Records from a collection
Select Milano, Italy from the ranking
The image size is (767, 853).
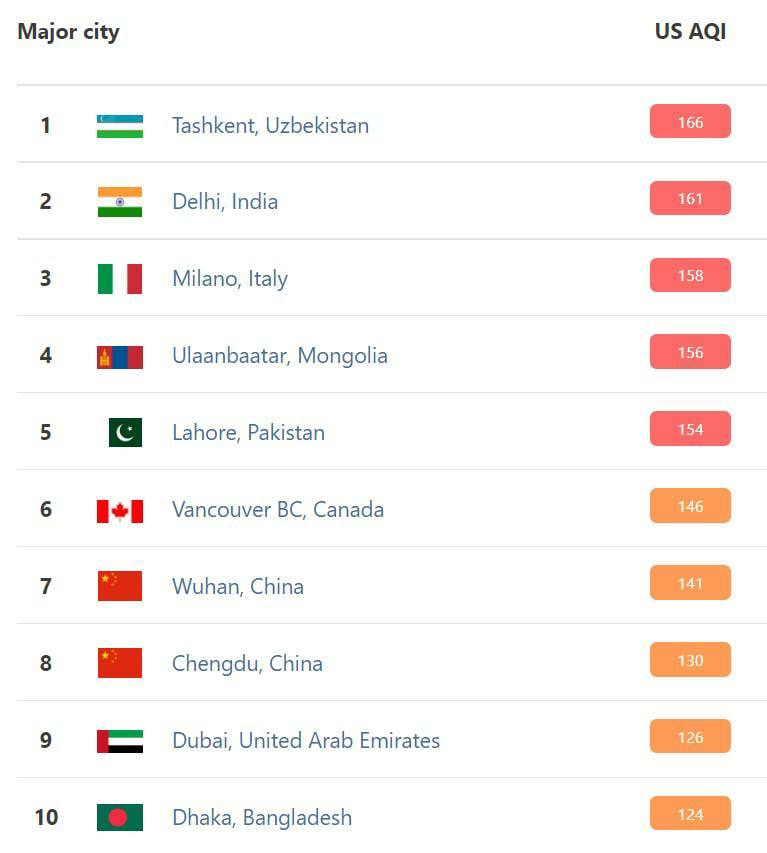[x=230, y=279]
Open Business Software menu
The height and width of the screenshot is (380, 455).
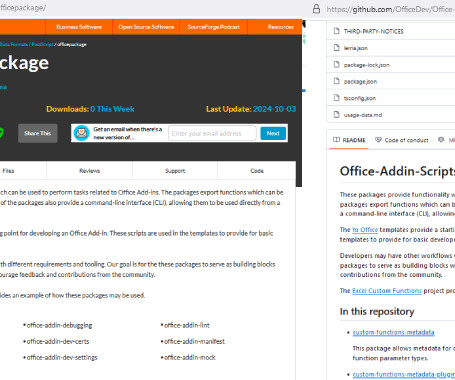coord(79,27)
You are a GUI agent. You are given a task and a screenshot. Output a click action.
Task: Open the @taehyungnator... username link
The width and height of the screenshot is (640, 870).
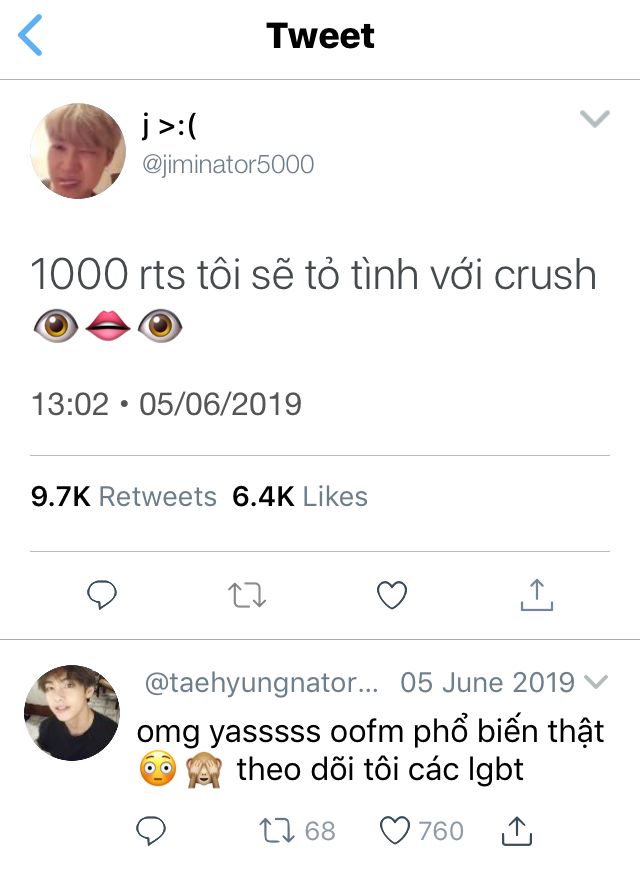click(x=261, y=682)
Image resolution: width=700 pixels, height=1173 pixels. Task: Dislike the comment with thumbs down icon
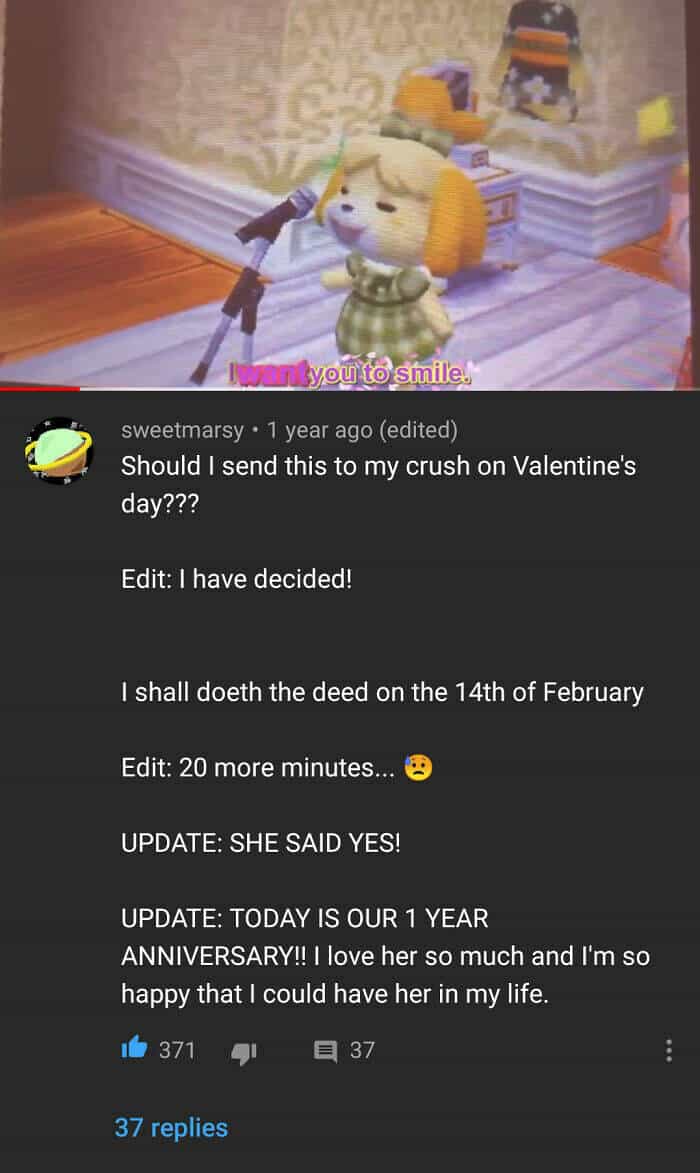pyautogui.click(x=244, y=1053)
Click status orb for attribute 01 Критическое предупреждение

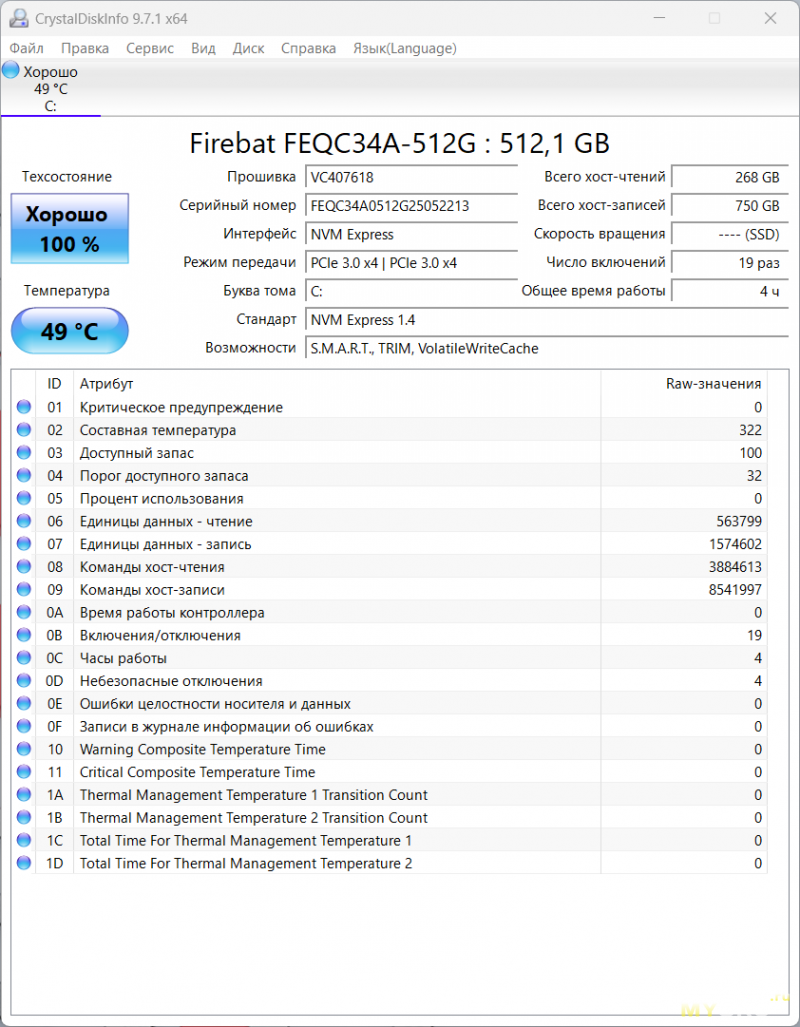click(24, 407)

- [Task instructions]: From the first line to the last, repeat the records exactly. Leave out the pictures.

- [Reply]:
Select Milano, Italy from the ranking
The image size is (767, 853).
[x=230, y=279]
Open Business Software menu
The height and width of the screenshot is (380, 455).
coord(79,27)
You are a GUI agent. You are given a task and a screenshot. Output a click action.
Task: Open the @taehyungnator... username link
The width and height of the screenshot is (640, 870).
click(x=261, y=682)
Image resolution: width=700 pixels, height=1173 pixels. Task: Dislike the comment with thumbs down icon
pyautogui.click(x=244, y=1053)
Click status orb for attribute 01 Критическое предупреждение

click(24, 407)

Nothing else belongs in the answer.